Viernes, 25 de julio de 2008

    Carlos Peinó Agrelo no envía la siguiente información:

A los 60 años de la peregrinación, nos sentimos de nuevo llamados.

 

Estatutos de Organismo Mundial de Cursillos de Cristiandad

 

         El Movimiento de Cursillos de Cristiandad nació en España, concretamente en la isla de Mallorca, entre los años 1940 y 1949. Numerosos laicos y algunos sacerdotes, iluminados por el Espíritu Santo, descubrieron muy claramente el hecho de que también los laicos, en virtud de los sacramentos del Bautismo y de la Confirmación, desempeñan un papel activo y propio en la misión de la evangelización de la humanidad. De este grupo de iniciadores tuvieron parte muy importante sobre todos laicos guiados por Eduardo Bonnín Aguiló, además de varios pastores, entre los que se encontraban el entonces Obispo de Mallorca, Mons. Juan Hervás Benet y Mons. Sebastián Gayá Riera.

 

         Para ser fieles a la verdad , es de justicia que figure también Manuel Aparici como acabamos de ver, ya que sin sus Cursillos de Peregrinos ¿hubieran sido posible los Cursillos de Cristiandad?  Por todo escrito y leído, creemos que no. De haber existido algo, hubiese sido otra cosa, pero nunca los Cursillos de Cristiandad tal como hoy se les conoce. Éstos llevan en sus entrañas, entre otros elementos como veremos,  el espíritu peregrinante y el anhelo de Vanguardia de Cristiandad de aquella Juventud presidida por Manuel Aparici que él inspiró.

A Manuel Aparici y los Cursillos de Cristiandad está dedicada la Segunda y Tercera Parte del trabajo de investigación, análisis, etc. ya citado.

 

         Algunos pensamientos sobre la Ultreya (pp. 26 y 27)

 

         «Resulta que se descubre que lo que le encanta a Dios Nuestro Señor es [...] recordar juntos las maravillas de la gracia y animarse mutuamente a seguir peregrinando por los troches y las veredas del mundo [...].

         »El Movimiento de Cursillos de Cristiandad es Movimiento de Iglesia ¡De Iglesia ancha! ¡Peregrinante! [...]».

 

         Manuel Aparici ya hablaba de la Iglesia peregrina cuando en toda la Iglesia se hablaba de Iglesia Militante. Porque Manuel Aparici «hizo brotar de su genio de apóstol un estilo peregrinante que impregnaba nuestras vidas … y nos decía: la peregrinación espiritual es una marcha ascética que hay que realizarla día a día» [1][36]. Y les enseñó a entender y a vivir la vida como una peregrinación. Porque, para él «Peregrinar es caminar por Cristo al Padre, a impulsos del Espíritu Santo, con la ayuda de María y llevando consigo a los hermanos».

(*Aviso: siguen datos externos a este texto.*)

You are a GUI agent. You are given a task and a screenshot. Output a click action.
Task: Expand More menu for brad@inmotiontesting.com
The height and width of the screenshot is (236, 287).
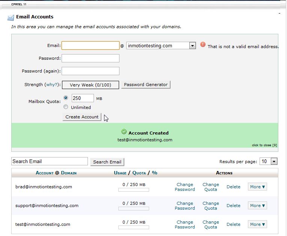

Precisamente a la Iglesia peregrina está dedicado el punto 8 de la Carta apostólica “Novo millennio ineunte” de S.S. Juan Pablo II al Episcopado, al clero y a los fieles, al concluir el Gran Jubileo del año 2000, del 6 de enero, solemnidad de la Epifanía del Señor, del año 2001. Y en la introducción se lee: «La alegría de la Iglesia, que se ha dedicado a contemplar el rostro de su Esposo y Señor, ha sido grande este año. Se ha convertido, más que nunca, en pueblo peregrino, guiado por Aquel que es el gran Pastor de las ovejas (Hb. 13,20)».

 

         Sin otro particular, recibe un cordial saludo de Colores.